▸ TASK TO COMPLETE
Each entry below is to be copied verbatim.

=== SUPPLIED ENTRIES ===

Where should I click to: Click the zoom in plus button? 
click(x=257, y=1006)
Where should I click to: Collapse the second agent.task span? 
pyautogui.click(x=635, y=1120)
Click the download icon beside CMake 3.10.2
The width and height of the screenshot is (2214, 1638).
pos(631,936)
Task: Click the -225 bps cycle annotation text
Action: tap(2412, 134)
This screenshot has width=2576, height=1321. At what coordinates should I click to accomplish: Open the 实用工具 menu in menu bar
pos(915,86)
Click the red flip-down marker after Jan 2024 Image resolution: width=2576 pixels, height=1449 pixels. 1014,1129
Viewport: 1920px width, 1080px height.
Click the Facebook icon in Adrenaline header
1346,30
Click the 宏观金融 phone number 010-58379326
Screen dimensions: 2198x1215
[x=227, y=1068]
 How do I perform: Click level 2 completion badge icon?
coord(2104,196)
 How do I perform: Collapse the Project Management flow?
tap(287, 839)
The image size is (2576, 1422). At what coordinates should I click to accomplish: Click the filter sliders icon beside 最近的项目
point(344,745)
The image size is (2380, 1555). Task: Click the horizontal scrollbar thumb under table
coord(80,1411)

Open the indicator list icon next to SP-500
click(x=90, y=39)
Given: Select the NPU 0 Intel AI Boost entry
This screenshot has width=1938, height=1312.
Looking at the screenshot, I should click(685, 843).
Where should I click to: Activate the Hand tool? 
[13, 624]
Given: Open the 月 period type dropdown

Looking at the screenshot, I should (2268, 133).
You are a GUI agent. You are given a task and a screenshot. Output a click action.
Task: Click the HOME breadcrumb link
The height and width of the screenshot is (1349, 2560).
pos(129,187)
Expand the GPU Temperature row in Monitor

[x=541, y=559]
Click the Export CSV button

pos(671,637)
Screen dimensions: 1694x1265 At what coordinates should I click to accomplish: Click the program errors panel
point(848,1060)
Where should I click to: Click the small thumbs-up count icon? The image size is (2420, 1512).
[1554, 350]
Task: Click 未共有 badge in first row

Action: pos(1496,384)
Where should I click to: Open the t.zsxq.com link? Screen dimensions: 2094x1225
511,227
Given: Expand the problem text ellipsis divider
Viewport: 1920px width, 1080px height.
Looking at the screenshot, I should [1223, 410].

===

▸ RESPONSE BELOW
Where should I click to: Click the zoom in plus button? 
click(x=257, y=1006)
Where should I click to: Collapse the second agent.task span? 
pyautogui.click(x=635, y=1120)
Click the download icon beside CMake 3.10.2
The width and height of the screenshot is (2214, 1638).
pos(631,936)
Task: Click the -225 bps cycle annotation text
Action: tap(2412, 134)
This screenshot has width=2576, height=1321. At what coordinates should I click to accomplish: Open the 实用工具 menu in menu bar
pos(915,86)
Click the red flip-down marker after Jan 2024 Image resolution: width=2576 pixels, height=1449 pixels. 1014,1129
Viewport: 1920px width, 1080px height.
Click the Facebook icon in Adrenaline header
1346,30
Click the 宏观金融 phone number 010-58379326
Screen dimensions: 2198x1215
[x=227, y=1068]
 How do I perform: Click level 2 completion badge icon?
coord(2104,196)
 How do I perform: Collapse the Project Management flow?
tap(287, 839)
The image size is (2576, 1422). At what coordinates should I click to accomplish: Click the filter sliders icon beside 最近的项目
point(344,745)
The image size is (2380, 1555). Task: Click the horizontal scrollbar thumb under table
coord(80,1411)

Open the indicator list icon next to SP-500
click(x=90, y=39)
Given: Select the NPU 0 Intel AI Boost entry
This screenshot has width=1938, height=1312.
Looking at the screenshot, I should click(685, 843).
Where should I click to: Activate the Hand tool? 
[13, 624]
Given: Open the 月 period type dropdown

Looking at the screenshot, I should (2268, 133).
You are a GUI agent. You are given a task and a screenshot. Output a click action.
Task: Click the HOME breadcrumb link
The height and width of the screenshot is (1349, 2560).
pos(129,187)
Expand the GPU Temperature row in Monitor

[x=541, y=559]
Click the Export CSV button

pos(671,637)
Screen dimensions: 1694x1265 At what coordinates should I click to accomplish: Click the program errors panel
point(848,1060)
Where should I click to: Click the small thumbs-up count icon? The image size is (2420, 1512).
[1554, 350]
Task: Click 未共有 badge in first row

Action: pos(1496,384)
Where should I click to: Open the t.zsxq.com link? Screen dimensions: 2094x1225
511,227
Given: Expand the problem text ellipsis divider
Viewport: 1920px width, 1080px height.
Looking at the screenshot, I should [1223, 410].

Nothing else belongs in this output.